For King and Country – Sir Patrick Dun’s Hospital and the First World War


The outbreak of war in 1914 was to have a huge impact on many medical professionals and services, and in Ireland this was especially the case at Sir Patrick Dun's Hospital. Through its association with Trinity College Dublin and the Royal College of Physicians of Ireland, Dun's Hospital was a predominantly protestant institution and a supporter of British Rule in Ireland. From the very outset of the war the hospital was to lose staff to the war effort as nurses and doctors left to join the British Army.


This letter was written at the end of August 1914 by Alexandra, widow of King Edward VII, in it she thanks the hospital for the 'response made to our appeal for nurses'. As Queen Alexandra had been noted for her charity works and when in 1902, during the Boer War, a nursing service was established in the British Army it had been named for her – Queen Alexandra's Imperial Military Nursing Service. Alexandra remained an active supporter of the Service, and on the outbreak of hostilities in August 1914 had made a personal appeal for nurses to join up.

The archive of Dun's Hospital also show that a considerable number of former and current members of the medical staff also left the hospital to join the Royal Army Medical Corps. A complete roll of honour listing all those former members of staff who had served during the war is currently undergoing conservation.
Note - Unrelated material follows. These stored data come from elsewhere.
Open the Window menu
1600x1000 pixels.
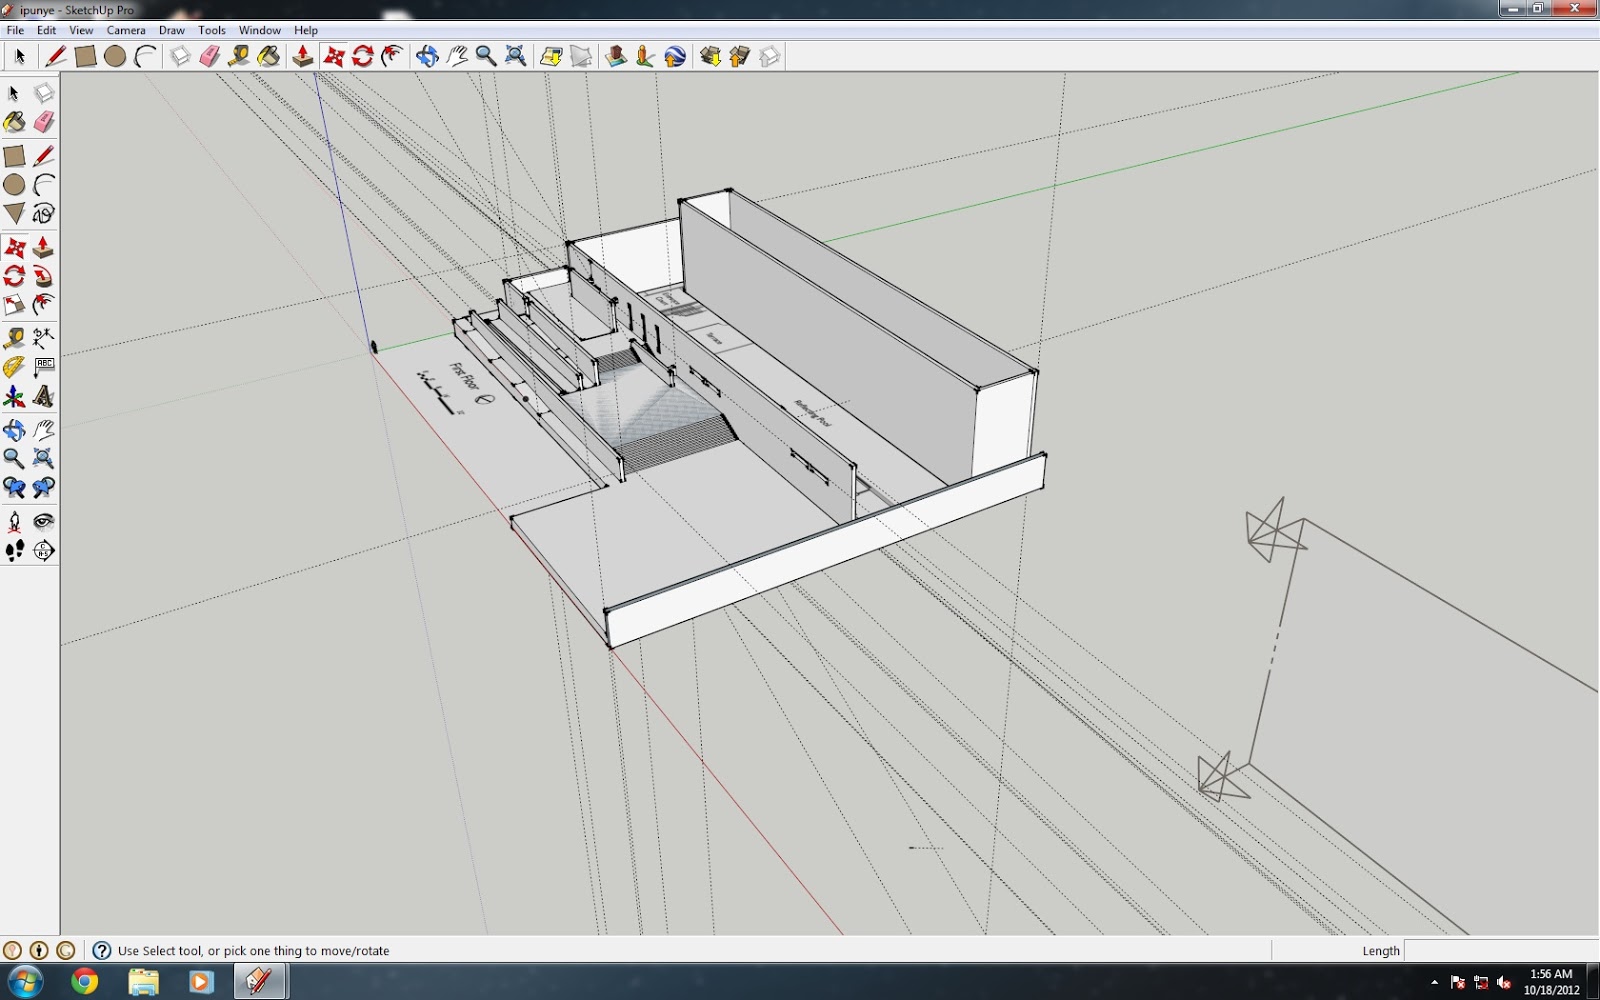(259, 30)
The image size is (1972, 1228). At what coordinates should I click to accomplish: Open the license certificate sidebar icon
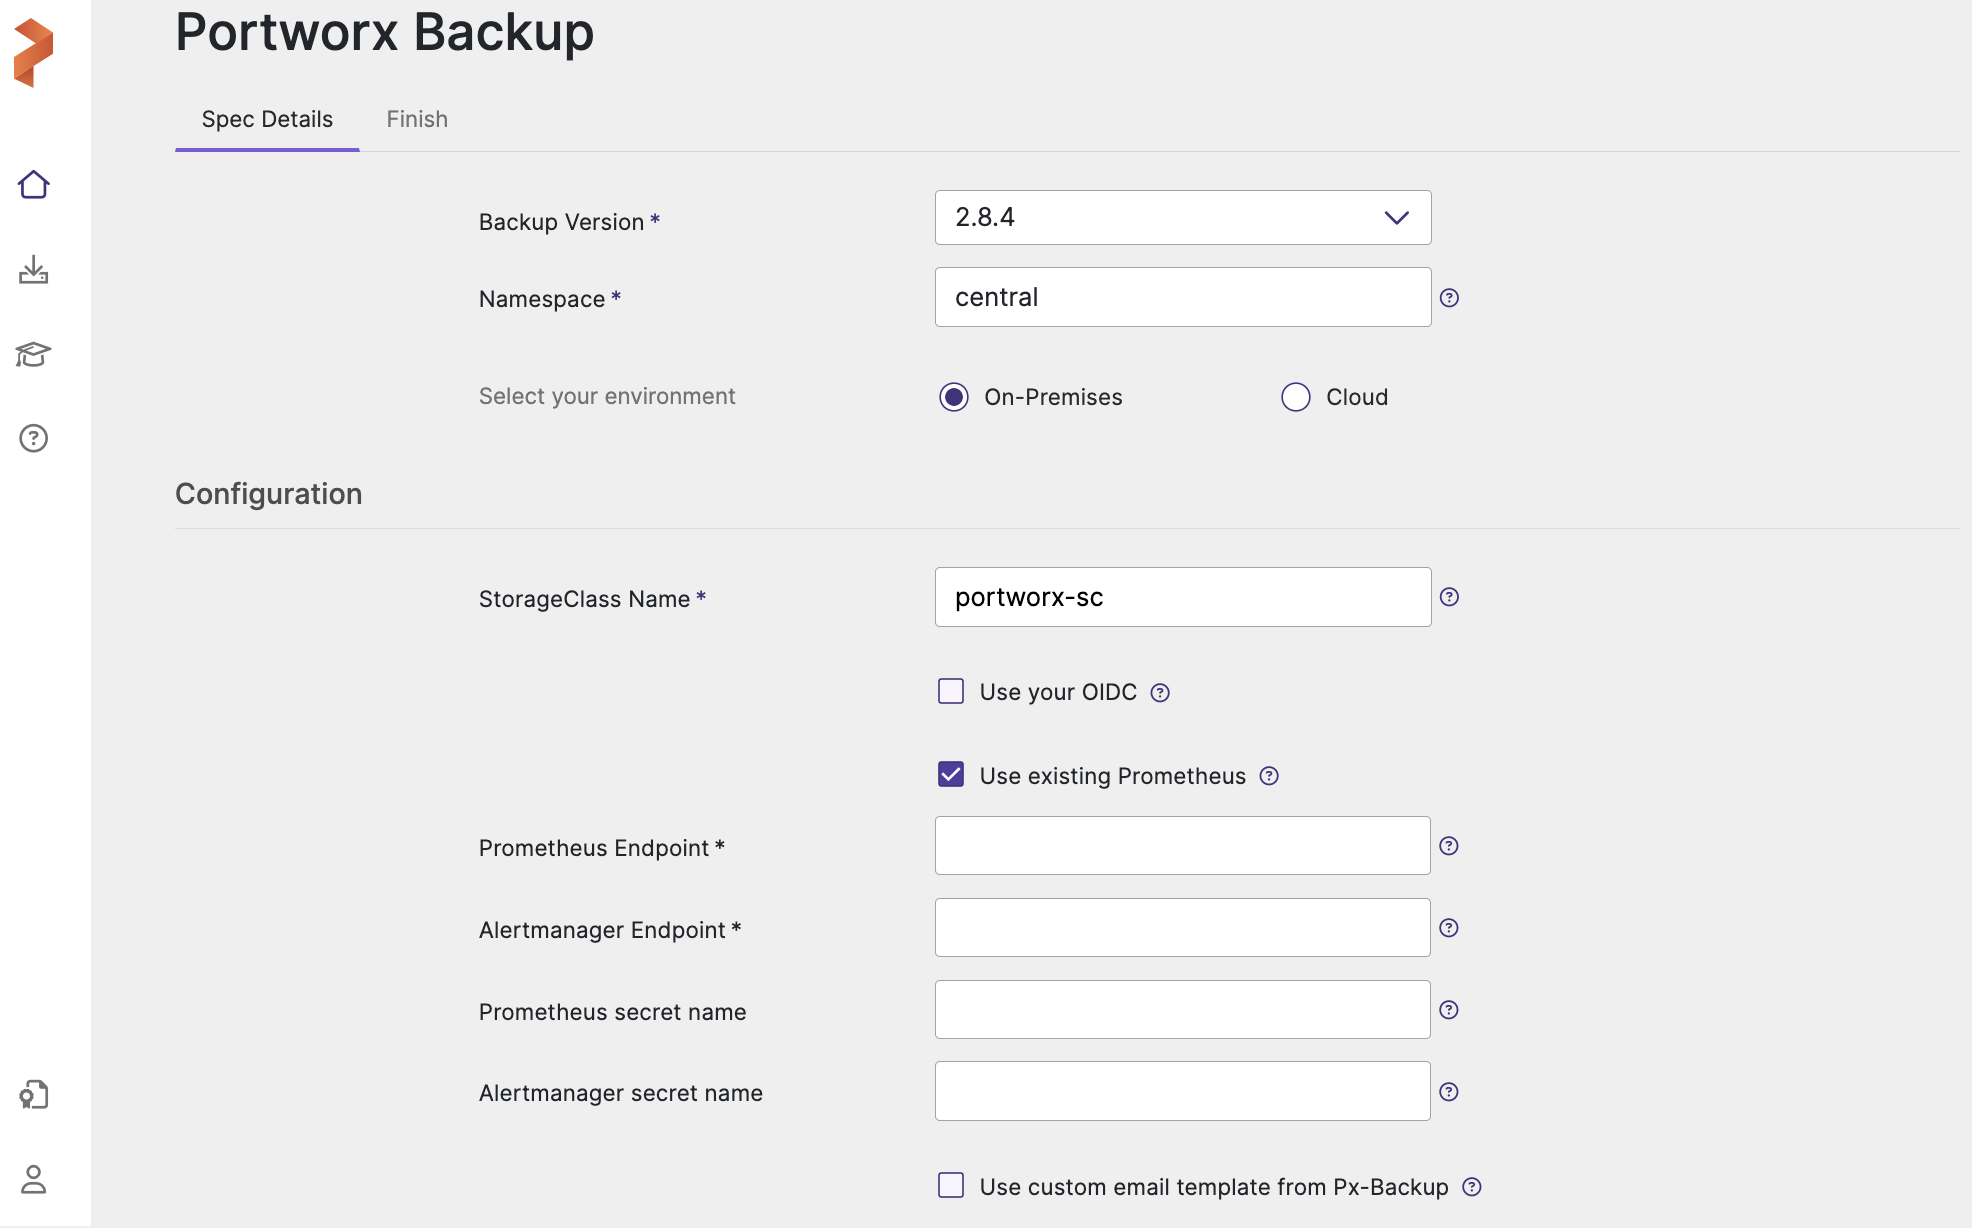point(34,1095)
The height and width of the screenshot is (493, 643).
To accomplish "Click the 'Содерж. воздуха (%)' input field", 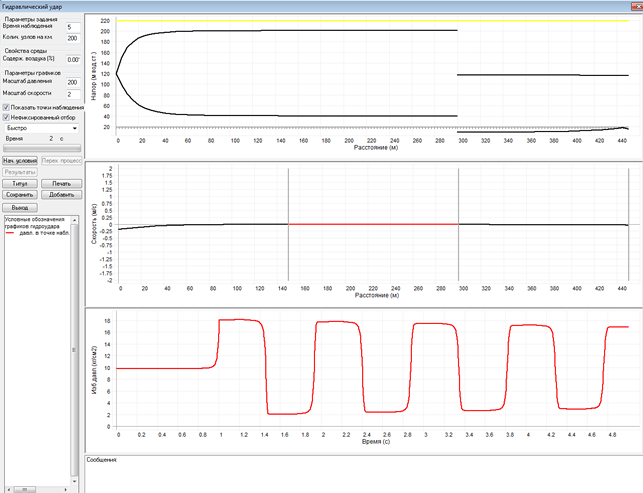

More poignant is the board of photographs of 29 former members of staff who were killed during the war, including several who had not completed their medical training before joining the Army.


As well as providing medical personnel for the army, Dun's Hospital also provided accommodation for wounded soldiers returning from the front. I talked in an earlier post about the hospital role during the 1916 Rising, the matron's report from the time states that the soldiers recuperating in the hospital willingly gave up their beds to sleep on the floor, as wounded soldiers were brought in from the Dublin streets. Dun's Hospital's contribution to the war effort was acknowledge in 1920 when they received a certificate of thanks from the War Office, with a covering letter from Winston Churchill, then Secretary for War and Air.